Nvidia's forward guidance points to strong demand for AI chips, with CEO Jensen Huang continuing to highlight strong demand from its customers. This is consistent with the strong spending commitments from Microsoft, Alphabet, Amazon, and Meta in recent quarters. UBS now expects the combined capex of these big tech companies to grow 50% to $222 billion in 2024, and another 20% to $267 billion in 2025. Assuming peak capex intensity for each company, the combined capex could potentially reach $280 billion. Their willingness to invest will likely continue to support strong growth in AI semis, especially in the segments of GPUs, custom chips, and high-bandwidth memory chips.
AI adoption and monetization trends are promising, with cloud revenue growth across big tech accelerating for the fourth straight quarter during the July-September period, and margins remaining strong. With big tech’s management teams highlighting increasing AI adoption and the business value the technology has brought, we continue to believe that we’re still in the early stages of a major investment boom and technological advances that may fundamentally affect all economic sectors. We estimate that AI value creation could amount to $1.16 trillion by 2027.
Trump’s tariffs should have limited impact on AI’s growth story, with new US tariff policies expected to be unveiled in the first 100 days of Trump’s second term and likely take effect in the second half of 2025. Should the effective US tariff rate on Chinese imports be raised substantially and some universal tariffs be introduced on tech imports, the sector is not immune. However, we think several tech segments may get tariff reliefs or exemptions, and the AI supply chain has the lowest dependency on China at around just 5%. Most of the chip manufacturing and final assembly is done globally, including some domestically in the US.

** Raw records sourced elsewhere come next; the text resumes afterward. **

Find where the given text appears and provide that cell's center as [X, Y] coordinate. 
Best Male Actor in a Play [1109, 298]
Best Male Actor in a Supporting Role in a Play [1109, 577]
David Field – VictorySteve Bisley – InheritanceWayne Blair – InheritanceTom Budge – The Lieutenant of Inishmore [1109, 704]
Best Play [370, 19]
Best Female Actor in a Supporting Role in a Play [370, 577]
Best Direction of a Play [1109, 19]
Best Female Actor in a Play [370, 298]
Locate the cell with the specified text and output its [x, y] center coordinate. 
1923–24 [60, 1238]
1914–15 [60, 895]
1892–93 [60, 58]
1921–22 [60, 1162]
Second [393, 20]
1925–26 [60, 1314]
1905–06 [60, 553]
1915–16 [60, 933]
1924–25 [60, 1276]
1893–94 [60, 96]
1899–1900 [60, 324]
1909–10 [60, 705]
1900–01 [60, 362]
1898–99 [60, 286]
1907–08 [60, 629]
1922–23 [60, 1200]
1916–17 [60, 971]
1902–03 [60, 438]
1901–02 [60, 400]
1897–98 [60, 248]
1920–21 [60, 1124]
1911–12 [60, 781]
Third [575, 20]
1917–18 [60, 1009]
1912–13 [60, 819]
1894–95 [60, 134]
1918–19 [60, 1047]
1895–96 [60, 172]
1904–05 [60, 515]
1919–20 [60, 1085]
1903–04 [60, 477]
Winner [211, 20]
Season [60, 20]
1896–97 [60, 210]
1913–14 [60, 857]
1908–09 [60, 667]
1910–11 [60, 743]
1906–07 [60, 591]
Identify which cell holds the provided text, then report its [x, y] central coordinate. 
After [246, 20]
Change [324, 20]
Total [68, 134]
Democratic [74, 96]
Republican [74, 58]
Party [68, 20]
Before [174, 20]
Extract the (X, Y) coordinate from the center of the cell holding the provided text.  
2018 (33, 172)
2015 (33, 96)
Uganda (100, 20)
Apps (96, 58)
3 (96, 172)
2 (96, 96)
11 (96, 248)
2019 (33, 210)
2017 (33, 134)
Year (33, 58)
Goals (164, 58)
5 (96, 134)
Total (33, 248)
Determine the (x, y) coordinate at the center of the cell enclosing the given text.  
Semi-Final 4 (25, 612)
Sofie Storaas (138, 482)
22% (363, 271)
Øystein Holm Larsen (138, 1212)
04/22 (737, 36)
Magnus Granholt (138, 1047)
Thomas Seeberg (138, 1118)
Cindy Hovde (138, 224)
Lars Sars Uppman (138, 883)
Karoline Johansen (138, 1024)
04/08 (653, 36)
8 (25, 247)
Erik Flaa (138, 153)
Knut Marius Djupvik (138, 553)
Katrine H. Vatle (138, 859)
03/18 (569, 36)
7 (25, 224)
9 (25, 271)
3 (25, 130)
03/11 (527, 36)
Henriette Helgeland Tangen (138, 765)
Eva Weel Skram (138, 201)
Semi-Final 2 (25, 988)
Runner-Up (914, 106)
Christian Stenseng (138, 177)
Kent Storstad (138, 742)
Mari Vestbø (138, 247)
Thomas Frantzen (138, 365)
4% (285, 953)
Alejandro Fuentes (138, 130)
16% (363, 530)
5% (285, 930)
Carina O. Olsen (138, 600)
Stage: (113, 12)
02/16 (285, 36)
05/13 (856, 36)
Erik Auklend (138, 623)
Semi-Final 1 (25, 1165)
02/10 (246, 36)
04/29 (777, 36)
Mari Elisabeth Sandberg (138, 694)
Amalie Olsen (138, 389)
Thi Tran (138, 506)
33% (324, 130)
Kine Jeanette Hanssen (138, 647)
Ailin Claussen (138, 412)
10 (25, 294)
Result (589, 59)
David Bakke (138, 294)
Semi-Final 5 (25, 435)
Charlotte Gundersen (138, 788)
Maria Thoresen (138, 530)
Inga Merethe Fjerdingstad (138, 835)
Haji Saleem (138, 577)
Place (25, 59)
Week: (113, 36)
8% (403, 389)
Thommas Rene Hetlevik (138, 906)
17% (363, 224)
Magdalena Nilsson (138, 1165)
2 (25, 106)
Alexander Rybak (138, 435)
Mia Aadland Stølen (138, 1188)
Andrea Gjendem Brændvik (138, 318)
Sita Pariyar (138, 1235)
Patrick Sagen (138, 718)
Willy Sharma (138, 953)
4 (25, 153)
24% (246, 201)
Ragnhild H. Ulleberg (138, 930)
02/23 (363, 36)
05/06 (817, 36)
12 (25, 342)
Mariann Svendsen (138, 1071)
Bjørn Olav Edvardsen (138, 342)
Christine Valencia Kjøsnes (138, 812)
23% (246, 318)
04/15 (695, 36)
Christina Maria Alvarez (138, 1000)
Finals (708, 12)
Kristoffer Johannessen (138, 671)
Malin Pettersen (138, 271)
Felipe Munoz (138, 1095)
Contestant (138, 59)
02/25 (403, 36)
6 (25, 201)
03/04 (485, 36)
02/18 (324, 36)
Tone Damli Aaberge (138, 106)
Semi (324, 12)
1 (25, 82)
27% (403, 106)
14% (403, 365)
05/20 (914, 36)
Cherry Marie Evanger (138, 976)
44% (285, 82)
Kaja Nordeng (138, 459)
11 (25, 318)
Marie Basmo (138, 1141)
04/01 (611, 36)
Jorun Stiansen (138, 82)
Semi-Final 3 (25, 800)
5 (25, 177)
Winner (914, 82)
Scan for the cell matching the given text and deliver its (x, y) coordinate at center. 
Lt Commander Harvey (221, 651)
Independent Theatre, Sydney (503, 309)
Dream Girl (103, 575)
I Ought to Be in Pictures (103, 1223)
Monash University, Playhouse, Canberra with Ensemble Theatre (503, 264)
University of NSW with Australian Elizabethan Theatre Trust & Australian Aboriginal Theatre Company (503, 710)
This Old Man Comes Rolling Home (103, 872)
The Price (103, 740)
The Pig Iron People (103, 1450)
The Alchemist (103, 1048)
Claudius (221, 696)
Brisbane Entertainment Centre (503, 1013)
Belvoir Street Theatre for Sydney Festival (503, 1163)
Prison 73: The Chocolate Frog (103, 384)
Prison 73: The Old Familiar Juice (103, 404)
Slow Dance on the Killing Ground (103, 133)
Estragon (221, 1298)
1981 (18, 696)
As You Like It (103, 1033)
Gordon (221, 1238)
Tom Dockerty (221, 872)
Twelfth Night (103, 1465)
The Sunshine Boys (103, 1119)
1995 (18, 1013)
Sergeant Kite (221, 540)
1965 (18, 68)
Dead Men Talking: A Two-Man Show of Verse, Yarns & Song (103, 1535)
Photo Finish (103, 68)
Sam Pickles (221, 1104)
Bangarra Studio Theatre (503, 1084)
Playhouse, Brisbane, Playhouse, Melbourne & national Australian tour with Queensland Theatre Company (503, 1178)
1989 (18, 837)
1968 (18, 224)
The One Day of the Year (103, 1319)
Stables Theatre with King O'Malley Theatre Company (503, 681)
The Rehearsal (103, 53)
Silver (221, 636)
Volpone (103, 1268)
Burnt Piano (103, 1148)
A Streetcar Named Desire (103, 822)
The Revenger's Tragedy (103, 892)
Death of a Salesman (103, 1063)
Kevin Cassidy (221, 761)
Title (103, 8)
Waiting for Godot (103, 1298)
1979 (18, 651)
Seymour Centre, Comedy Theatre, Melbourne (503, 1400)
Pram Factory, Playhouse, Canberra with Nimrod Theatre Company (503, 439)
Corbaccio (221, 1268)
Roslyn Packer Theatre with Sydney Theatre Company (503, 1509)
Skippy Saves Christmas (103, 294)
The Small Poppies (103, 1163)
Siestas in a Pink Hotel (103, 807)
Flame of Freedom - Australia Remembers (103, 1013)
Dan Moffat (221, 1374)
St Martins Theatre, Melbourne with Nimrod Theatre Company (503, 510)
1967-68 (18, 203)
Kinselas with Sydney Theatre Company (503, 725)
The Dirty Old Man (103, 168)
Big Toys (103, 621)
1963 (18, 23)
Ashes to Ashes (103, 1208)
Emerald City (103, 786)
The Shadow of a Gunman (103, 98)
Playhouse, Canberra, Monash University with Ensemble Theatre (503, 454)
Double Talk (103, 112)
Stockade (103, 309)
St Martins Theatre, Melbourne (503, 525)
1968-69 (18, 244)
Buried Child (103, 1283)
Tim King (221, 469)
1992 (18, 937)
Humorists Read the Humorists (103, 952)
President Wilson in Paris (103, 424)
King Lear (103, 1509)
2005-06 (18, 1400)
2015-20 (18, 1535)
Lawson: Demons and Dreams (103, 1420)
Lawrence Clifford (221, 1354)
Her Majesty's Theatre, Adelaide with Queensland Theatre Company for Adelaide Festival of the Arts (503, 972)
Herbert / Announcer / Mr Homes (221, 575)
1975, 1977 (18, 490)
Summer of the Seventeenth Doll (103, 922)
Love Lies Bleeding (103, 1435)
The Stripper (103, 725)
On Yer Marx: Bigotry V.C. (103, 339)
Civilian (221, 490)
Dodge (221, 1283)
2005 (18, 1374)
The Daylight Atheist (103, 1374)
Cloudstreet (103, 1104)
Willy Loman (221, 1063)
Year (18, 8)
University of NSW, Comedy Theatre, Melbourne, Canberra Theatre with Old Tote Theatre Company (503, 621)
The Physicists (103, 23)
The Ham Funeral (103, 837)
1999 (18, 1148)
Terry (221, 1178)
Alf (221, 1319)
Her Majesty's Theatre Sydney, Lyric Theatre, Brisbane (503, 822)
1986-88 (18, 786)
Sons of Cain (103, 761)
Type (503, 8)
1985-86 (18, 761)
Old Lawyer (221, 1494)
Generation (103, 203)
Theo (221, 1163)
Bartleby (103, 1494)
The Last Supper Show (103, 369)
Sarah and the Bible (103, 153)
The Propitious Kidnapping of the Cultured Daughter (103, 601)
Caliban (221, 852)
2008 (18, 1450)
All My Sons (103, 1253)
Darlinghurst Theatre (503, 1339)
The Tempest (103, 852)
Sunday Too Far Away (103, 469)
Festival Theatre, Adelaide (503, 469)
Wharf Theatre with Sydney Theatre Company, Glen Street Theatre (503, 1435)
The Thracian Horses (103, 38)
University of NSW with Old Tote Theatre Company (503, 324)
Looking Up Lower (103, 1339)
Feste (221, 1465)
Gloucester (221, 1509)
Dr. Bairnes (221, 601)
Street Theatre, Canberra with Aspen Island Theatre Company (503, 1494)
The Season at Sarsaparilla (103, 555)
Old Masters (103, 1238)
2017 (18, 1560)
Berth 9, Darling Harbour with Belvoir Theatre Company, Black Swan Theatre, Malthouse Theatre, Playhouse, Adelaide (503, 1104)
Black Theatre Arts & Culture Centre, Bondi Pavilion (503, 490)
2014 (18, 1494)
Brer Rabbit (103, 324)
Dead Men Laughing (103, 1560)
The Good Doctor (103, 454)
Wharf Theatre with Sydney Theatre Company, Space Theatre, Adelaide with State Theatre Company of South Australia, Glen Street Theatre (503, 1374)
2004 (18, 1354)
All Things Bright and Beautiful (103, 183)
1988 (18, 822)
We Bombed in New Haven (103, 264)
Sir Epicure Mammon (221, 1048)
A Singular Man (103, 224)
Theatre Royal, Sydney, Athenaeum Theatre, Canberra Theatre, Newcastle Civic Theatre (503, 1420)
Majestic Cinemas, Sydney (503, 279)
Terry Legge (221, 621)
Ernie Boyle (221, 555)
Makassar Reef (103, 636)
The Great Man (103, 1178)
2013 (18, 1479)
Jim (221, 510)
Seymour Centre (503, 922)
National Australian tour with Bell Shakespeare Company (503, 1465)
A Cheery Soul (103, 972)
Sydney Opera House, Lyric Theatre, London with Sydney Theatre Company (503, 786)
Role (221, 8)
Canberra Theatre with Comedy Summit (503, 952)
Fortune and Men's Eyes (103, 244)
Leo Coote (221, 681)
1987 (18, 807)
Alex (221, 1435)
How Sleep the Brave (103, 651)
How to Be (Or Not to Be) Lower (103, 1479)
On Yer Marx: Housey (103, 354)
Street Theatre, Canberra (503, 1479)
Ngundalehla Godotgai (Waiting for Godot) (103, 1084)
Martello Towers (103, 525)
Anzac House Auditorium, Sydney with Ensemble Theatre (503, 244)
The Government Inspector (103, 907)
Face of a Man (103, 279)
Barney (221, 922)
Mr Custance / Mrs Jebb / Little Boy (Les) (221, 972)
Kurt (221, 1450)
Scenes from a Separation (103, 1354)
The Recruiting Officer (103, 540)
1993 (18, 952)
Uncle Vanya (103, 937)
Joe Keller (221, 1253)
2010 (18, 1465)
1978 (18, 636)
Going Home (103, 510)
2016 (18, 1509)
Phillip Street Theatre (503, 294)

In conclusion, UBS expects strong Nvidia earnings and forecasts a Blackwell ramp-up in 2025, driven by strong demand for AI chips, improved cooling solutions, higher chip prices, and expansion into new markets. While there are potential challenges and risks associated with the Blackwell ramp-up, Nvidia's strong position in the AI market and continued investment in research and development should help the company navigate these challenges and maintain its competitive edge. The anticipated growth in Nvidia's Data Center segment, driven by AI demand and the Blackwell rollout, significantly influences the company's overall valuation and investment appeal, with a high valuation reflecting investors' confidence in the company's growth prospects.